*To do*.
Convert the listing, from its start through the line containing "Action: pos(41,192)", into a two-column CSV with headers instruction and location, one row per answer, pairing each answer with the text it responds to. Put each value in a single quoted field with line breaks replaced by spaces, and leave the pictures out.

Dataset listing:
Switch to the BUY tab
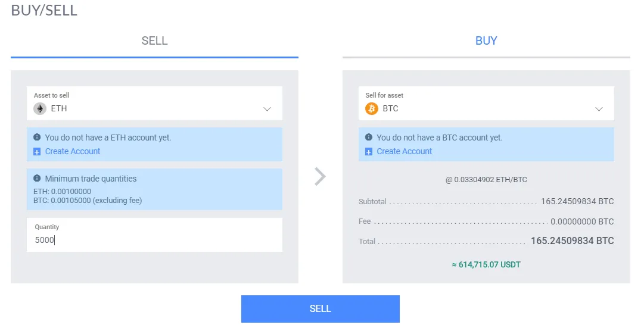Screen dimensions: 644x331 (x=486, y=40)
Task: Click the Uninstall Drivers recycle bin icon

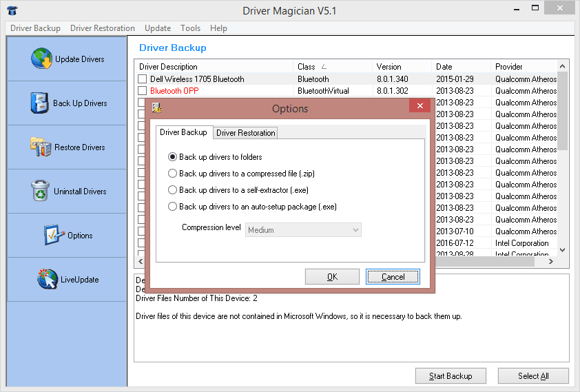Action: pos(41,192)
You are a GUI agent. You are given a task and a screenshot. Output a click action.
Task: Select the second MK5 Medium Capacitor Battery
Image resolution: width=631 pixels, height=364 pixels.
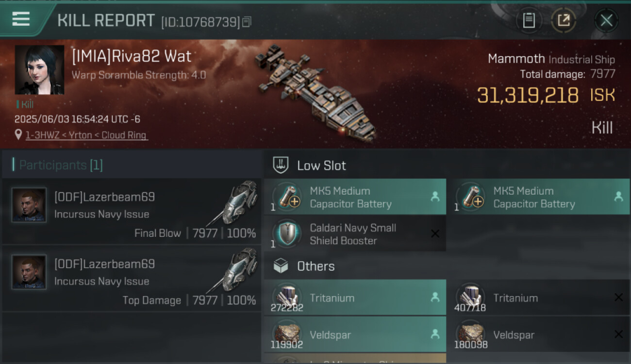point(538,197)
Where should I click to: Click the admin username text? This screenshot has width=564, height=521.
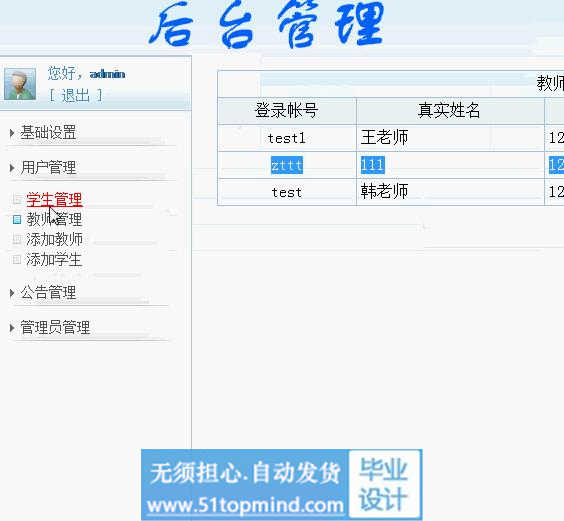(107, 74)
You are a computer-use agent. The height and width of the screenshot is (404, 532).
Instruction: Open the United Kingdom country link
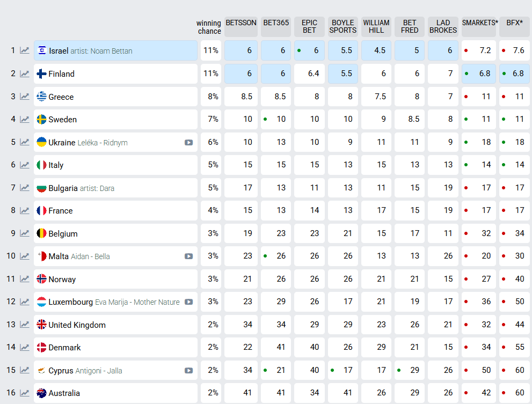click(77, 325)
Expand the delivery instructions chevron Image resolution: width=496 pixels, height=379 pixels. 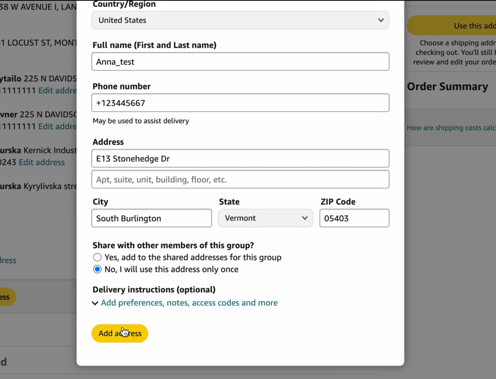[95, 303]
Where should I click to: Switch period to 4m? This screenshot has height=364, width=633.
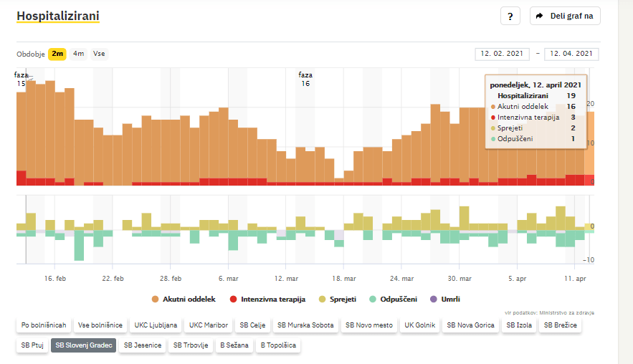[78, 54]
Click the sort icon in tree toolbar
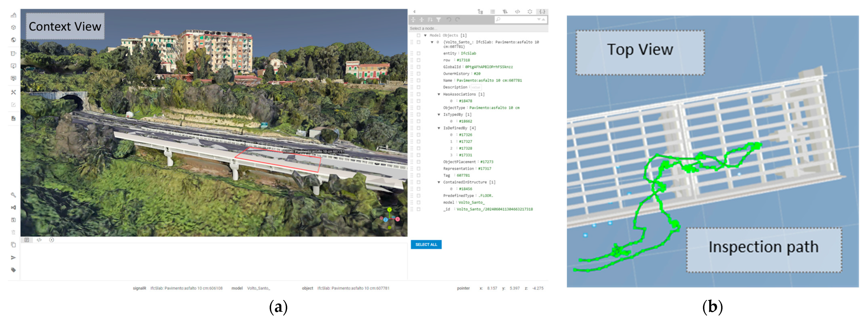Screen dimensions: 868x320 coord(430,20)
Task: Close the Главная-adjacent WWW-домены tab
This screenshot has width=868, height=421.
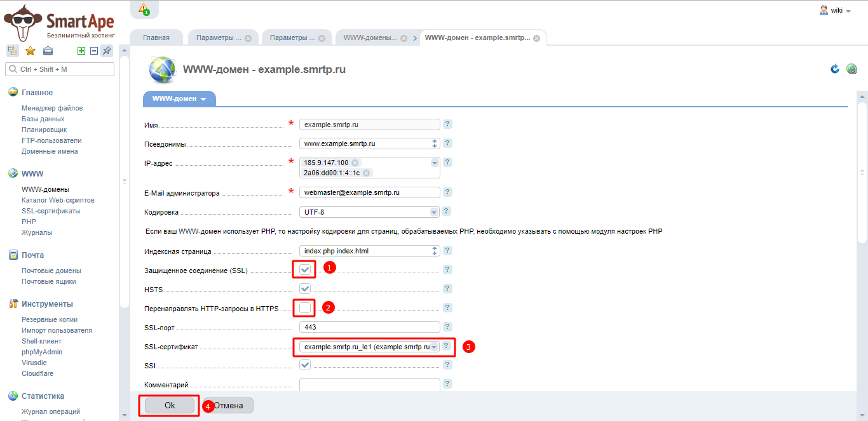Action: tap(403, 38)
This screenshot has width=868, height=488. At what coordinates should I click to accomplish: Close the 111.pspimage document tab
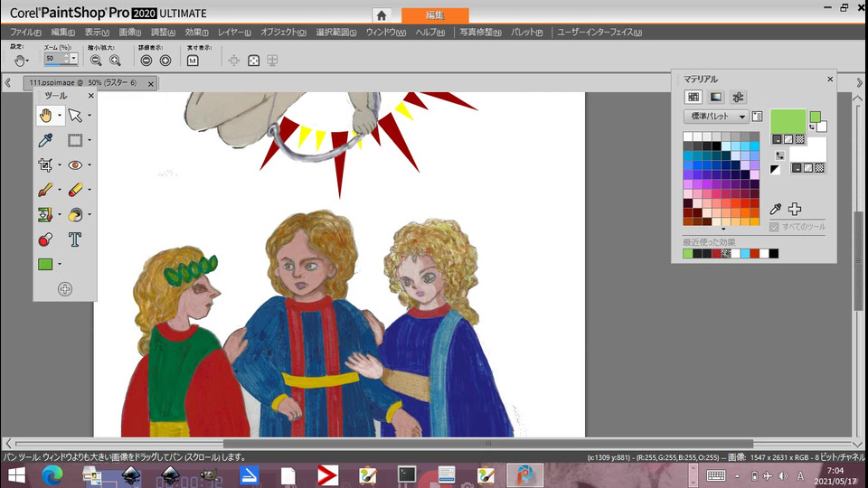150,83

*Result of this exercise*.
instruction,location
"Switch to the BUY tab","Screen dimensions: 644x331 (x=486, y=40)"
"Task: Click the Uninstall Drivers recycle bin icon","Action: pos(41,192)"